Citation: Acta Derm Venereol 2024; 104: adv14732. DOI https://doi.org/10.2340/actadv.v104.14732.

Copyright: © Published by Medical Journals Sweden, on behalf of the Society for Publication of Acta Dermato-Venereologica. This is an Open Access article distributed under the terms of the Creative Commons Attribution-NonCommercial 4.0 International License (https://creativecommons.org/licenses/by-nc/4.0/)

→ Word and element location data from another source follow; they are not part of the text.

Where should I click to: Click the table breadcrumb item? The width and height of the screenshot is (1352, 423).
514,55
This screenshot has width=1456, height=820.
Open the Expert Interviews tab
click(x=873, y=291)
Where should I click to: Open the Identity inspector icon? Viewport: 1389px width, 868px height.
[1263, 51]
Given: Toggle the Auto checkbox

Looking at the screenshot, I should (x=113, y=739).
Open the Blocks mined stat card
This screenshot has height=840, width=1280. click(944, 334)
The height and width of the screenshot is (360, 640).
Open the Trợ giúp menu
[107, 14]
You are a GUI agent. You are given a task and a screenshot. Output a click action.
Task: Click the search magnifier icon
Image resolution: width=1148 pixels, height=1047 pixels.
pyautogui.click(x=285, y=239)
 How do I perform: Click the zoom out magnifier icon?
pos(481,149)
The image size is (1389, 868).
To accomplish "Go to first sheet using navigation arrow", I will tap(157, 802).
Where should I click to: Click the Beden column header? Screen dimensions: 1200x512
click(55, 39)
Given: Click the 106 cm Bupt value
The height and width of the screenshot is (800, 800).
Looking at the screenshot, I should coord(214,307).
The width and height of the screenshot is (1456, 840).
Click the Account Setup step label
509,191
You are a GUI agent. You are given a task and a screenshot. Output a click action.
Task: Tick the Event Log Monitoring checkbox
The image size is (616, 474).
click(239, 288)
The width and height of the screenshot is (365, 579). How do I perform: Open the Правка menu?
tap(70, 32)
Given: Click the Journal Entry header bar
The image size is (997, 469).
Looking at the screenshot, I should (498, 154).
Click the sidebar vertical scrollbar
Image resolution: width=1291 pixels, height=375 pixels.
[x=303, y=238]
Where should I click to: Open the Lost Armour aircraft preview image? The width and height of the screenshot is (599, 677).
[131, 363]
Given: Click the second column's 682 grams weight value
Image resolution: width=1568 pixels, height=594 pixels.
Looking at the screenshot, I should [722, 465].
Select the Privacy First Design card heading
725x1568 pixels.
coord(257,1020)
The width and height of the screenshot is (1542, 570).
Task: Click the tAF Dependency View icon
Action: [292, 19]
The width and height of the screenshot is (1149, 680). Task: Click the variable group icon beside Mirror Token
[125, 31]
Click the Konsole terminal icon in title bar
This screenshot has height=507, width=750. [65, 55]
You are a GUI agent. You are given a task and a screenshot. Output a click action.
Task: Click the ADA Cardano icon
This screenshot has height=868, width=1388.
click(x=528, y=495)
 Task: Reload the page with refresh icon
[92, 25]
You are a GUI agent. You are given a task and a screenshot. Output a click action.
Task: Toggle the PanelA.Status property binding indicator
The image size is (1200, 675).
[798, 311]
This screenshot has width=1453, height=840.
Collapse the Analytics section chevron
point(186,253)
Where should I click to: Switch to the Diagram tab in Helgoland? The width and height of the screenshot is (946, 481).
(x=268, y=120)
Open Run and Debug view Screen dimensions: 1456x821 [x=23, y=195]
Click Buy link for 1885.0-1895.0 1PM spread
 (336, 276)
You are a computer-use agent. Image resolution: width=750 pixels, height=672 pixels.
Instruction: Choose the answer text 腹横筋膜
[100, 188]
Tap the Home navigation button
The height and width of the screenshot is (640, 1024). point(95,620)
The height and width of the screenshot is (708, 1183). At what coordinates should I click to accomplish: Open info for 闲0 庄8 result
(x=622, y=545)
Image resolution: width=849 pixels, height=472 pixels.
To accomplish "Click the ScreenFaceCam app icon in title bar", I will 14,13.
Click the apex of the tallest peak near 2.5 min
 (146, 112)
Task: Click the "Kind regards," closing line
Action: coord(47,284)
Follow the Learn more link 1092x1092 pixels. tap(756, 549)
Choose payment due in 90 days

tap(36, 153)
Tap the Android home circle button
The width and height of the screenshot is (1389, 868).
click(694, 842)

Submitted: Jun 15, 2023; Accepted: Nov 17, 2023; Published: Jan 10, 2024

Corr: Suvi-Päivikki Sinikumpu, Department of Dermatology, Oulu University Hospital, P.B. 20, FIN-90029 Oulu, Finland. E-mail: suvi-paivikki.sinikumpu@oulu.fi

Competing interests and funding: The authors have no conflicts of interest to declare.

 

INTRODUCTION

Hidradenitis suppurativa (HS) is a chronic, recurrent inflammatory disease of hair follicles, characterized by painful, subcutaneous lesions, most commonly located in the inguinal, axillary and anogenital regions (1). HS is one of the most distressing diseases in dermatology, with known impact on quality of life (2). The annual incidence of HS has not been widely studied, and has been reported to be 3.0-6.0/100,000 persons/year in Finland and Minnesota, US. (3, 4). Prevalence of HS varies between 0.1 and 4% (3, 4). HS affects women more frequently than men (female:male ratio 2:1–5:1) and the incidence is highest among young women (the highest reported prevalence is among those aged 20–39 years) (4–6). HS is associated with many comorbidities, such as cardiovascular diseases, inflammatory bowel disease, and depression (3, 7).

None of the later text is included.